I had always wondered if a regular cam in a flared crack would hold a lead fall. Last summer I was leading a hard for me trad line in 11 Mile. I had a bomber X4 placed and decided to place a 0.75 C4 six inches or so higher due to the impending crux. Two of the C4's lobes were engaged perfectly with the crack at about 50% retraction while the outer two lobes were barely retracted and barely engaged with the flaring crack. I fell off at the crux which ripped the flared placement right out. It was an obviously poor placement which I got to verify as such.

Kevin Mokracek · · Burbank · Joined Apr 2012 · Points: 200
John Ryan wrote:I had always wondered if a regular cam in a flared crack would hold a lead fall. Last summer I was leading a hard for me trad line in 11 Mile. I had a bomber X4 placed and decided to place a 0.75 C4 six inches or so higher due to the impending crux. Two of the C4's lobes were engaged perfectly with the crack at about 50% retraction while the outer two lobes were barely retracted and barely engaged with the flaring crack. I fell off at the crux which ripped the flared placement right out. It was an obviously poor placement which I got to verify as such.
This is a placement where Totems really shine IMO. A regular cams outer lobs and even an MC Off Sets outer lobes won't get much bite. A Totems lobes are evenly loaded or you can clip the inner lobes only and load those if the placement is really shallow.

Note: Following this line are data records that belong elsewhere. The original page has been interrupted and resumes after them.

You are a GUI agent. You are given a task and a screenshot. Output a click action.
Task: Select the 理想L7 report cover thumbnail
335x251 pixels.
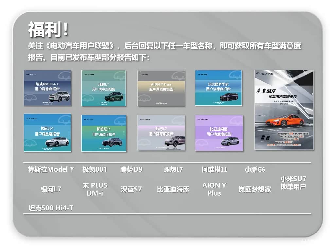coord(104,88)
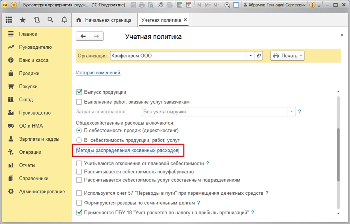This screenshot has height=224, width=350.
Task: Open 'Методы распределения косвенных расходов' link
Action: point(127,151)
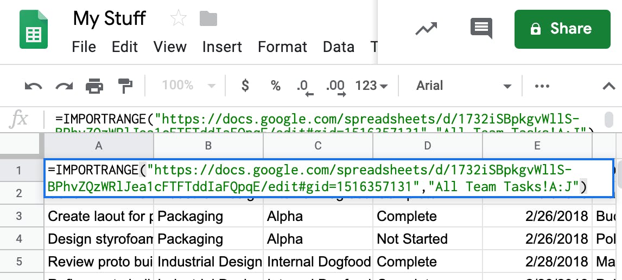This screenshot has height=280, width=622.
Task: Open the Arial font dropdown
Action: tap(464, 86)
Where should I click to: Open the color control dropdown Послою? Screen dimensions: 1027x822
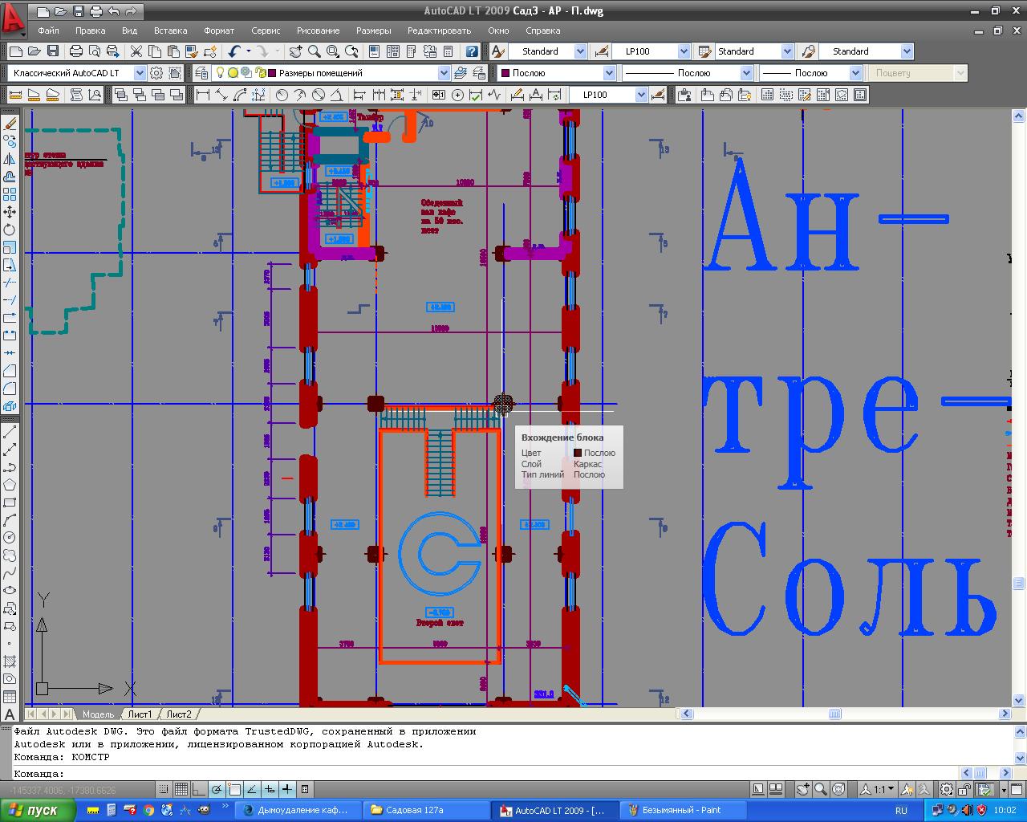coord(609,73)
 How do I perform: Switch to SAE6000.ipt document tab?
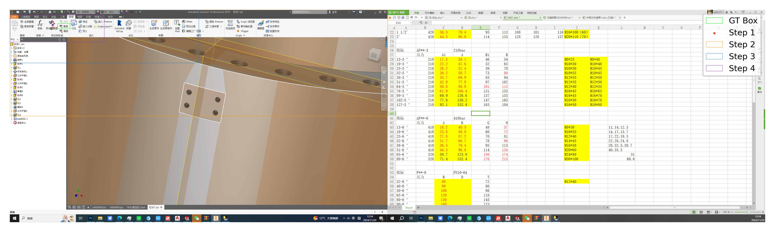pos(99,207)
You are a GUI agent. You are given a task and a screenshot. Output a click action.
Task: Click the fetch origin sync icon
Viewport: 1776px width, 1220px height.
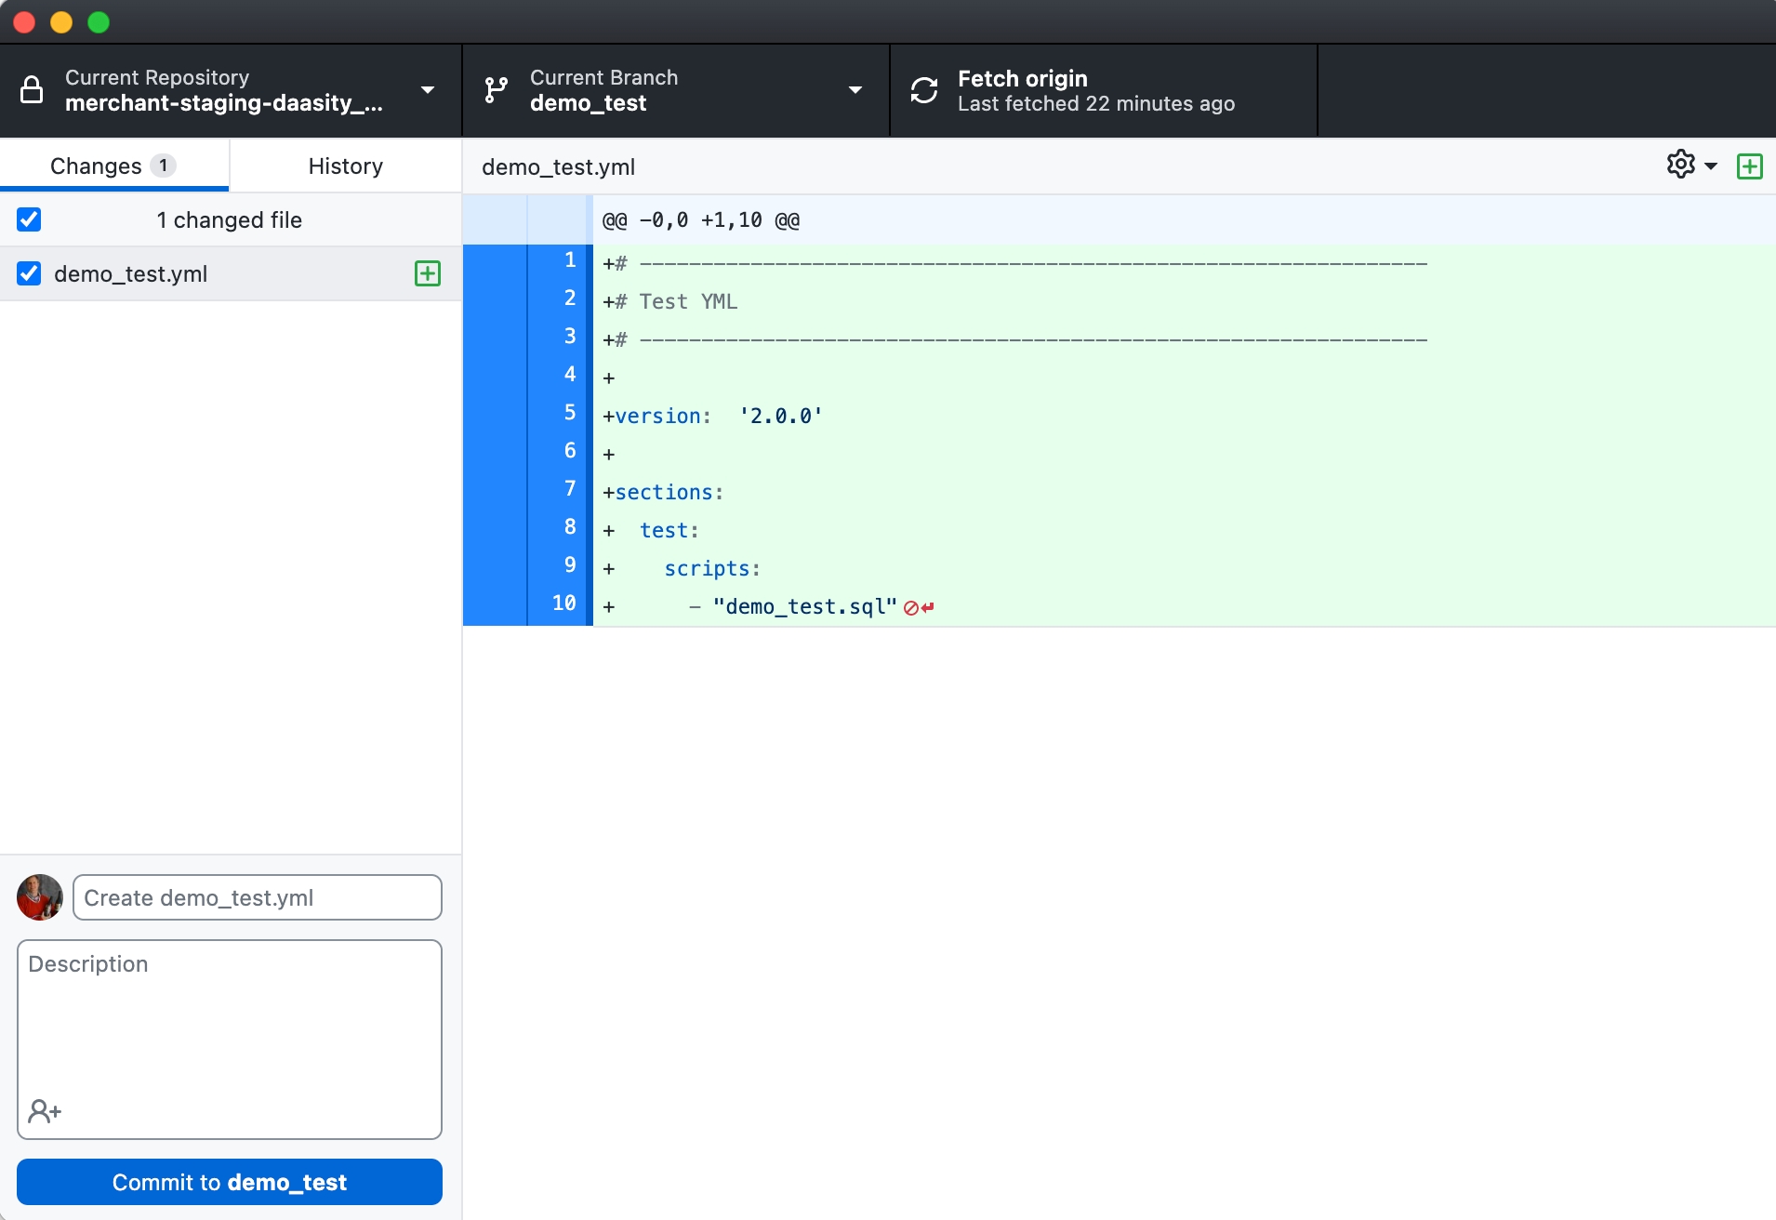point(923,90)

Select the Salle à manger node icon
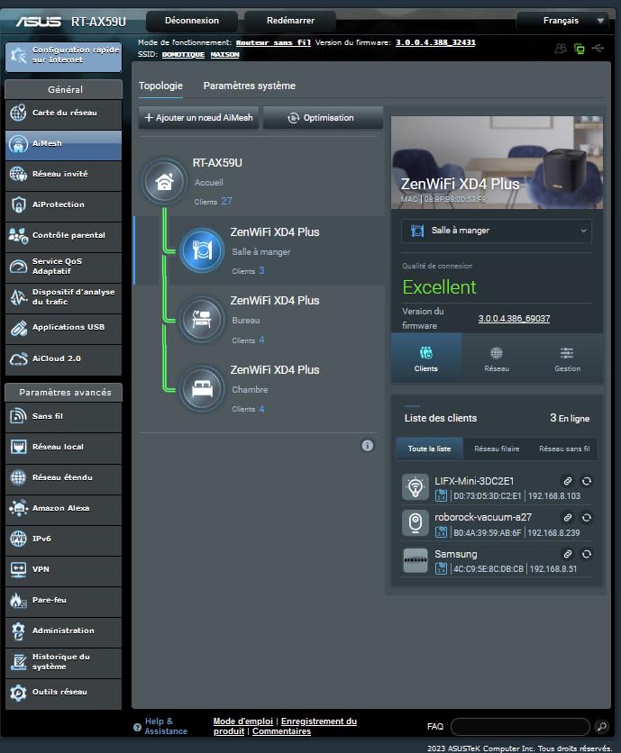click(201, 249)
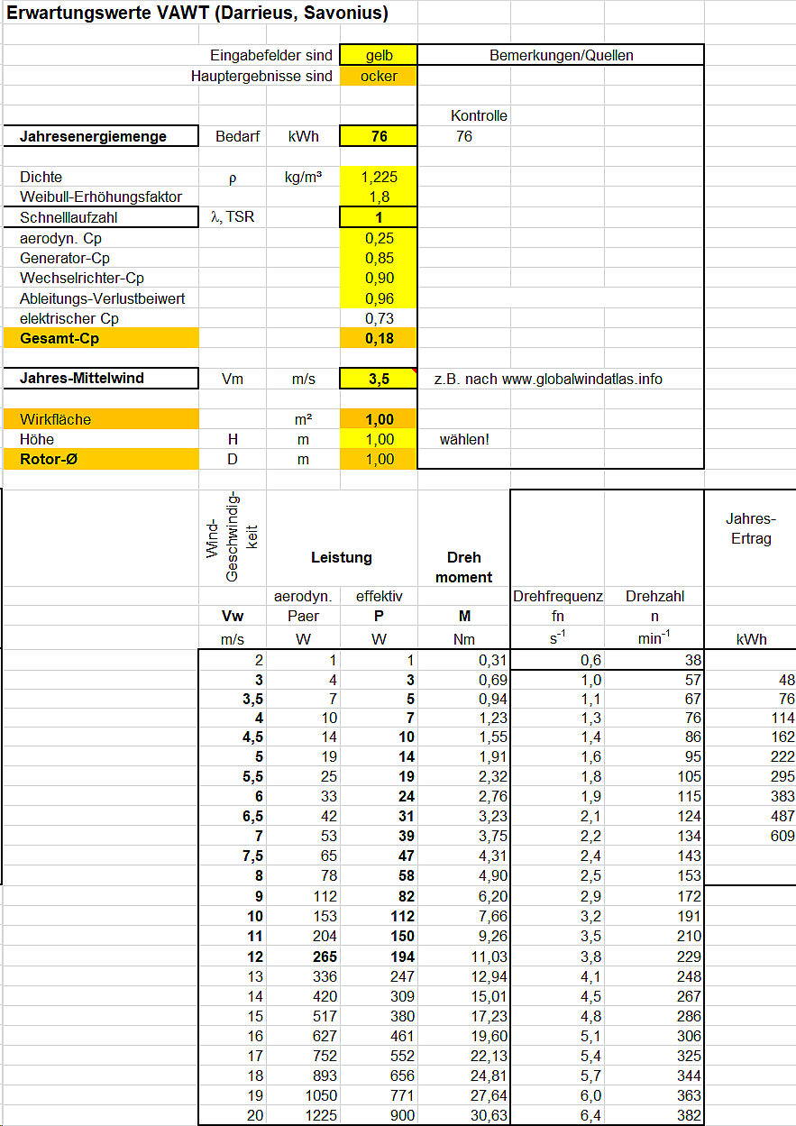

I have been using MC off sets and Aliens for years and Totems for the past 4 years or more and I just don't see too many places where an MC or Alien off set works better than a regular Totem, pockets, outward flared, downward flaring, pin scars. Regular Totems shine in all those placements.
ViperScale · · Unknown Hometown · Joined Dec 2013 · Points: 235

I have had to aid up a flared crack with a cam that only had 2 lobes barely in contact. Probably don't want to take a big fall on something like that but it will still hold alot of weight.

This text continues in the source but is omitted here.